Therapeutically, interrupting the actions of Angiotensinogen (1-10), primarily by
preventing its conversion to angiotensin II, is a cornerstone in managing kidney disorders. ACE
inhibitors and angiotensin receptor blockers (ARBs) are effective in reducing proteinuria, slowing CKD
progression, and managing hypertension, underscoring the pivotal role of Angiotensinogen (1-10) in
affecting kidney function.
Are there any potential side effects associated with targeting the
Angiotensinogen (1-10) pathway?
Targeting the Angiotensinogen (1-10) pathway, particularly
through medical interventions that modify its activity, can have several potential side effects. Given
its crucial role in the renin-angiotensin system (RAS), interventions often aim at inhibiting the
conversion of Angiotensinogen (1-10) into angiotensin II, employing agents such as ACE inhibitors and
angiotensin receptor blockers (ARBs). While these therapeutic agents are effective in treating
conditions like hypertension, heart failure, and chronic kidney disease, they are not without their
adverse effects due to their interference with a natural biological system that plays numerous vital
roles in human physiology.
One of the most common side effects of ACE inhibitors, which inhibit
the conversion of Angiotensinogen (1-10) to angiotensin II, is a persistent dry cough. This side effect
occurs in a significant portion of patients and is attributed to the accumulation of bradykinin, a
peptide that is normally degraded by ACE. The increased levels of bradykinin can lead to bronchial
irritation and a subsequent cough, which, while not dangerous, can significantly impact the patient's
quality of life and compliance with the medication regimen.
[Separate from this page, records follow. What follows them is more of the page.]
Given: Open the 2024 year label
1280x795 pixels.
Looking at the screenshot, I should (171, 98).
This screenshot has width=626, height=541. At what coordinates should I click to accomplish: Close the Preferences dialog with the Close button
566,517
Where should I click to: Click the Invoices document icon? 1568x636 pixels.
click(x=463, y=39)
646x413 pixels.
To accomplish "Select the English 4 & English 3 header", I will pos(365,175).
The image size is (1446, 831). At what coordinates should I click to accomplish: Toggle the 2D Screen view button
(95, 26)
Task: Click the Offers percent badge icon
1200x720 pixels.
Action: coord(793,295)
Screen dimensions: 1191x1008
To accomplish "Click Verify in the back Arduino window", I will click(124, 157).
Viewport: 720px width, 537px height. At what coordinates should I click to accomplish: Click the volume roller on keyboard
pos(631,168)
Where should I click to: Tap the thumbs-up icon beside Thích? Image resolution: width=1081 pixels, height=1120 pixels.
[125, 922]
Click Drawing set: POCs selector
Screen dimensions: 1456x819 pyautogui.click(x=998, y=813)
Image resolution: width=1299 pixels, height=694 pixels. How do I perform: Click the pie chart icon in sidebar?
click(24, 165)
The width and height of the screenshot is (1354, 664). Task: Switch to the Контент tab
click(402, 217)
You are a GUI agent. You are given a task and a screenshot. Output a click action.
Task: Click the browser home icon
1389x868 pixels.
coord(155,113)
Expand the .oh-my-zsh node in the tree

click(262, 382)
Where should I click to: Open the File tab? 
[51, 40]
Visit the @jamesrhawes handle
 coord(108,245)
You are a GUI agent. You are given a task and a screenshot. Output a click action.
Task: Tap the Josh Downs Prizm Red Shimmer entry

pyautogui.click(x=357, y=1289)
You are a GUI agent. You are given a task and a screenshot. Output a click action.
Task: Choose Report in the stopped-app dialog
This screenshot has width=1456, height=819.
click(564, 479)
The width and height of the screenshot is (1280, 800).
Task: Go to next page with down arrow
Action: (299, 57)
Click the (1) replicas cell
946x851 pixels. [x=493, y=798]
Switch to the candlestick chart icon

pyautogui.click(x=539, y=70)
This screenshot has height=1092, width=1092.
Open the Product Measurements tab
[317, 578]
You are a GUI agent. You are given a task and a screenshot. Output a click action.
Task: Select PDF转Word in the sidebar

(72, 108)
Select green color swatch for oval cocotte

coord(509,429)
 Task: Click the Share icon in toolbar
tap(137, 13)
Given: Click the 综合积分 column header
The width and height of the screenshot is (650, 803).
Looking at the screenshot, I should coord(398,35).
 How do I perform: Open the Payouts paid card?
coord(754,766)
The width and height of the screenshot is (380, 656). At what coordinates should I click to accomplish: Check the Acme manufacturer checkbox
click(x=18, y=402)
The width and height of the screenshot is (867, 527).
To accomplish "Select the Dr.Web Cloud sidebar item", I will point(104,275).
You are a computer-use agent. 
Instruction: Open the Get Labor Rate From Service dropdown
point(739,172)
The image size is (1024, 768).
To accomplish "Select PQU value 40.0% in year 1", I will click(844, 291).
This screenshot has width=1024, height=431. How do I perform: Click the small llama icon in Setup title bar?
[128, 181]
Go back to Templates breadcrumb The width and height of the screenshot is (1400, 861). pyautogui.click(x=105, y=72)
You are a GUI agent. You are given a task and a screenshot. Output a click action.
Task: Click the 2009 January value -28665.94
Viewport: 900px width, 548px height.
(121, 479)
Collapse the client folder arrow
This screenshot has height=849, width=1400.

Hyperkalemia, or elevated levels of
potassium in the blood, is another potential side effect. Angiotensin II and aldosterone play roles in
renal potassium handling, and interfering with their activity can lead to the retention of potassium,
particularly in those with renal impairment or patients taking other medications that increase serum
potassium. Severe hyperkalemia can be dangerous due to its potential to cause cardiac
arrhythmias.
Renal function alterations, especially in patients with pre-existing renal artery
stenosis, can also occur. Angiotensin II normally constricts the efferent arterioles of the glomeruli,
helping to maintain glomerular filtration pressure. Inhibiting the formation or action of angiotensin II
in patients with compromised renal blood flow can lead to a significant reduction in glomerular
filtration rate (GFR), potentially provoking acute renal failure.
Furthermore, hypotension or
abnormally low blood pressure can occur, especially in individuals with conditions that predispose them
to low blood volume, such as those who are sodium-depleted or on diuretic therapy. This is more common
in the early stages of therapy and is usually transient, but it requires monitoring to prevent falls and
injury.
In rarer instances, targeting the Angiotensinogen (1-10) pathway can lead to angioedema,
a severe, potentially life-threatening swelling of the deeper layers of the skin, often around the eyes
and lips, and sometimes the throat, which can obstruct airways and lead to respiratory
distress.
Therefore, while targeting the Angiotensinogen (1-10) pathway has substantial
therapeutic benefits, clinicians must carefully consider and manage potential side effects, taking into
account the individual patient's overall health status, concurrent medication use, and specific risk
factors to tailor the treatment approach. Regular monitoring and appropriate adjustments based on
clinical response and side effect profile are essential components of safe and effective management.